Quando far esordire l’Antropocene non è questione di lana caprina. Se lo riteniamo antichissimo, siamo ineccepibili dal punto di vista evoluzionistico perché Homo sapiens è una superpotenza biologica e geologica almeno da quando ha controllato il fuoco, da quando poi ha colonizzato tutti i continenti tranne l’Antartide portando all’estinzione intere faune di grandi mammiferi in Australia e nelle Americhe, e sicuramente da quando ha imparato ad addomesticare piante e animali. Questi marcatori però non sono precisi. Inoltre, così ci esponiamo al rischio di pensare che siccome lo facciamoda sempre allora sia normale. Siamo umani in quanto perturbatori dell’ambiente che ci circonda e finora ci è andata bene: perché preoccuparsi?

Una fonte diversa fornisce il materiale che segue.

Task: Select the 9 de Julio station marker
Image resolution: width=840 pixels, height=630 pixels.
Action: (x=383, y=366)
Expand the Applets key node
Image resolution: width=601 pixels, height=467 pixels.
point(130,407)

Se invece facciamo iniziare l’Antropocene tardi, con la rivoluzione industriale o con le bombe atomiche, evidenziamo più efficacemente l’accelerazione inusitata dell’impatto umano negli ultimi secoli o decenni: non era mai successo in 3,75 miliardi di anni di evoluzione che una specie da sola fosse capace di trasformazioni ecologiche così pervasive. I marcatori recenti sono più netti, però corriamo un rischio opposto al precedente: ritenere che la storia umana sia uscita da una lunga età dell’oro di presunta armonia con l’ambiente, per mettersi ora a correre verso l’abisso sotto l’effetto narcotizzante del progresso. In un’ottica di lungo periodo, la dicotomia tra «buon selvaggio» e «civiltà depravata» non regge, il che però non implica che si debba sottostimare quanto sta avvenendo. Se un certo comportamento si è evoluto anticamente in una specie, non per questo esso è automaticamente una buona strategia oggi. Aver fatto qualcosa da sempre non significa che sia giusto farlo, né che ci convenga. Forse sbagliamo da sempre e solo di recente questo sbaglio comincia a costare caro.

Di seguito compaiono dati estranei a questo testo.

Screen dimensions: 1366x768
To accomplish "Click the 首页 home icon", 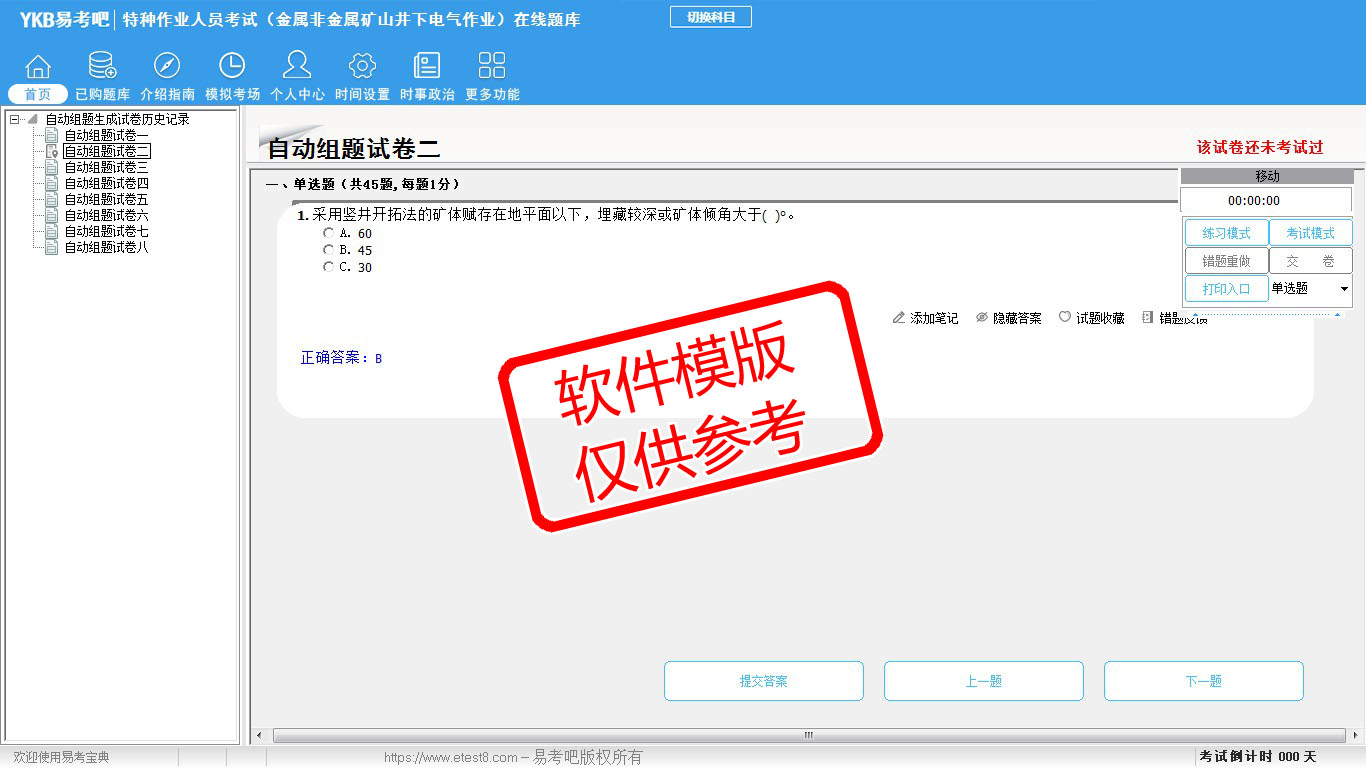I will (38, 67).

Gli scienziati della Terra Simon Lewis e Mark Maslin, dello University College di Londra, in un documentato libro dal titolo Il pianeta umano (Einaudi) propongono un’altra data ancora: il 1610, l’anno in cui l’anidride carbonica in atmosfera scese come mai più farà dopo. Un segno sinistro. Le lame d’acciaio e le malattie euroasiatiche avevano sterminato 50 milioni di amerindi in pochi decenni, pari al 10% della popolazione mondiale. In seguito al massacro, i campi coltivati delle regioni tropicali americane erano stati per un po’ restituiti alle foreste, cosicché gli alberi in rigogliosa crescita sulle macerie avevano sequestrato i gas serra rinfrescando il pianeta.

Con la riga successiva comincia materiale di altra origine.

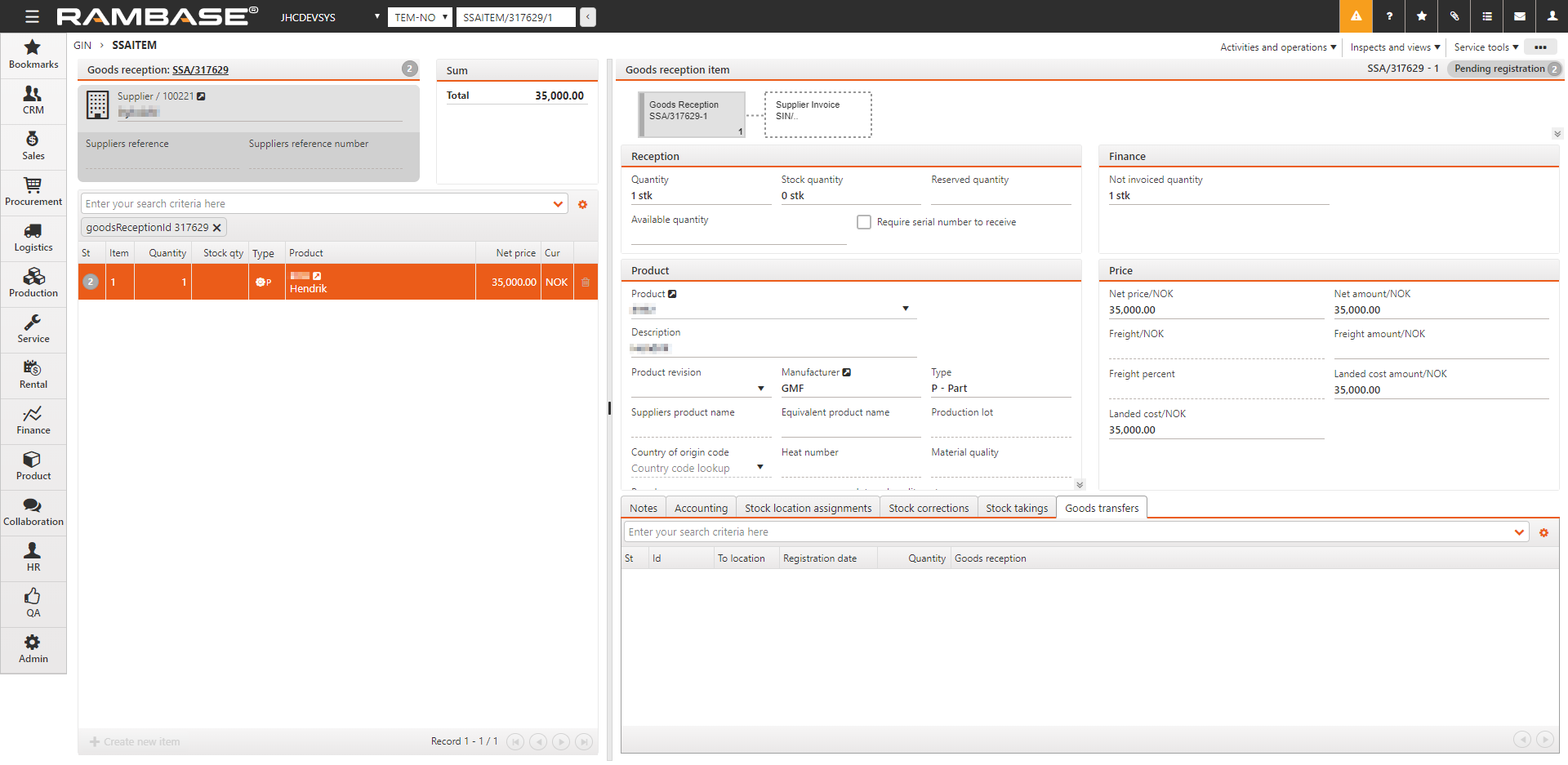This screenshot has height=765, width=1568.
Task: Click the trash icon on item row
Action: [x=586, y=282]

Dopo il 1610, la globalizzazione dei commerci e i profitti dell’economia mondiale detteranno l’agenda e avrà inizio il vero Antropocene. Le due grandi transizioni successive — cioè la rivoluzione industriale della macchina a vapore alimentata a carbone, prima; l’industrializzazione globale novecentesca, poi — consolidarono un processo già avviato. Secondo Lewis e Maslin, il dibattito sull’«epoca umana» è così acceso proprio perché mescola scienza, politica e ambientalismo.

✽ ✽ ✽

Antropocene infatti non significa soltanto cambiamento climatico. Si tratta di un processo composito che riguarda il sistema Terra nella sua interezza. Contribuiscono tendenze diverse, dalla crescita delle temperature medie all’impoverimento degli ecosistemi e al crollo della biodiversità. Le dinamiche del fenomeno sono così vaste e imprevedibili perché frutto delle interazioni moltiplicative fra tutti i processi messi assieme. Essendo ampio, nel tempo e nello spazio, e con effetti locali disorientanti (un maggio freddo e piovoso come conseguenza di un riscaldamento medio generale), l’Antropocene è un oggetto difficile per noi da concepire.

Le specie, se lasciate a sé stesse senza limiti, tendono a moltiplicarsi a dismisura. Noi stiamo facendo lo stesso, è l’istinto fondamentale della vita. La specie umana, per propria inventiva, ha imparato a consumare indefinitamente le risorse del pianeta. E allora succede come quando un’alga invasiva colonizza un lago eutrofizzato o i batteri invadono una piastra piena di nutrimento: proliferano. Dopo di che, o si trova un modo per produrre energia illimitata, tirando fuori il coniglio dal cilindro della creatività tecnologica umana, o le risorse finiscono e arriva il collasso. La differenza tra noi e le alghe è che noi lo sappiamo, che di solito va a finire così. Quando l’Antropocene mostrerà la sua faccia cattiva, nessuno potrà usare l’ignoranza, o la natura matrigna, come scusa per non aver fatto abbastanza.